Special Issue Information

Dear Colleagues,

Remote sensing is increasingly relied upon as both a research and an operational tool for ecosystem monitoring. This includes habitat mapping, the extraction of biophysical variables, the detection of biological and ecological parameters, detecting changes and disturbances, assessing risk, assessing the efficacy of management actions, and providing evidence for compliance with regulations and policy.

The power of remote sensing is particularly evident for these applications due to both the technical capabilities of remote sensing methods, and the potential to provide new insights. Remote sensing methods are often the only feasible monitoring option because of their spatial and temporal resolution, combined with accessibility within the study ecosystem. Moreover, remote sensing often provides a unique understanding or synthesis of ecological or ecosystem processes, functions and services.

This Special Issue is dedicated to remote sensing applications that provide ecosystem monitoring information in the context of providing data sets for further scientific research, as well as providing information that is able to be used by management organizations for informing management actions, regulatory requirements, and policy decisions. We are looking for applications that span a range of spatial and temporal scales, so studies could be local- to global-scale, and range from one-off to time-series monitoring. Contributions are welcome on any topics, but the Issue will focus on the following four key themes:

  1. Perspectives and trends in remote sensing for ecosystem monitoring, including new technologies and review articles
  2. Ecosystem monitoring applications at a local- to global-scale
  3. The use of remote sensing for ecosystem risk assessment, such as the IUCN Red List of Ecosystems protocol
  4. Quantifying and monitoring ecosystem services, ecosystem functions, and ecosystem degradation.

----------------------------------------

Exercise objective:
Transcribe everything in the special issue call on remote sensing for ecosystem monitoring from "Remote sensing is increasingly" down to "functions and services.". The lines that follow the text are not needed.

Data shown:
----------------------------------------

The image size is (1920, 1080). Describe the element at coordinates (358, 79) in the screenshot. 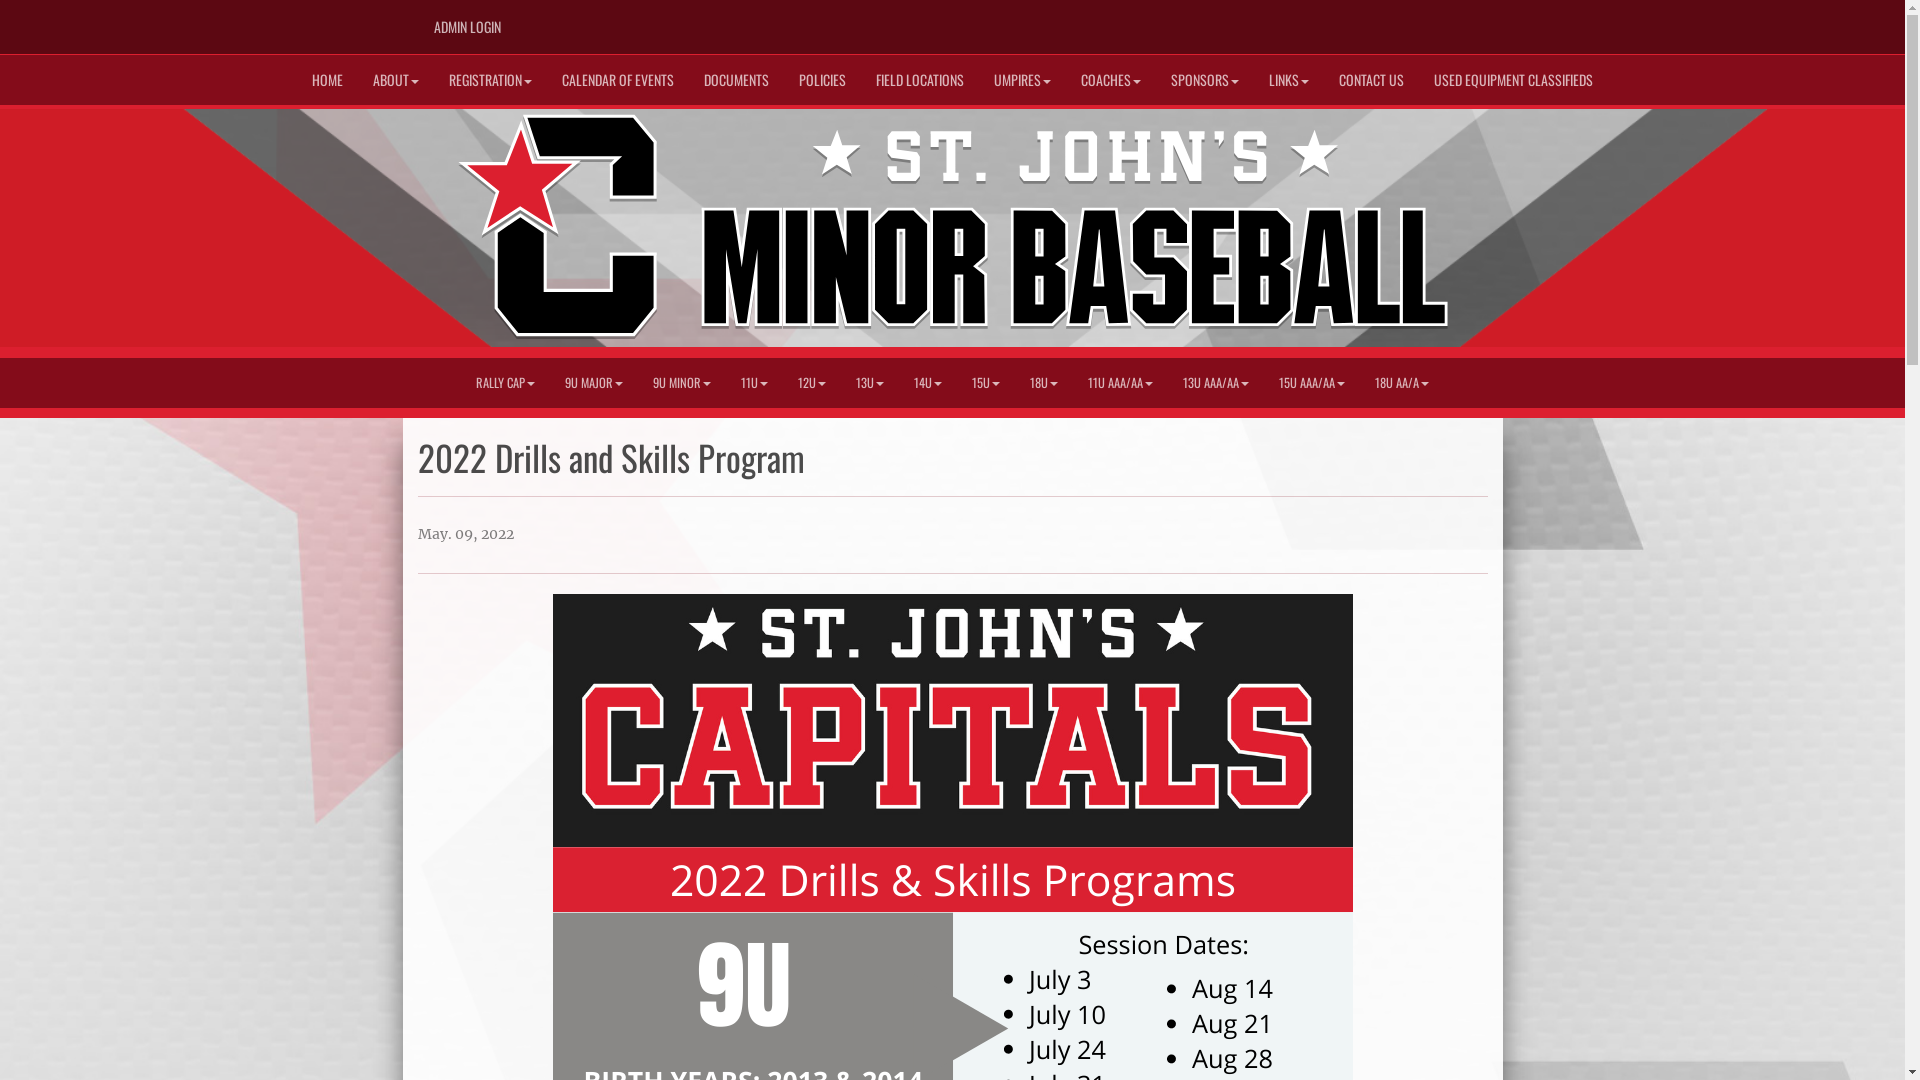

I see `'ABOUT'` at that location.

----------------------------------------

Reply:
Remote sensing is increasingly relied upon as both a research and an operational tool for ecosystem monitoring. This includes habitat mapping, the extraction of biophysical variables, the detection of biological and ecological parameters, detecting changes and disturbances, assessing risk, assessing the efficacy of management actions, and providing evidence for compliance with regulations and policy.

The power of remote sensing is particularly evident for these applications due to both the technical capabilities of remote sensing methods, and the potential to provide new insights. Remote sensing methods are often the only feasible monitoring option because of their spatial and temporal resolution, combined with accessibility within the study ecosystem. Moreover, remote sensing often provides a unique understanding or synthesis of ecological or ecosystem processes, functions and services.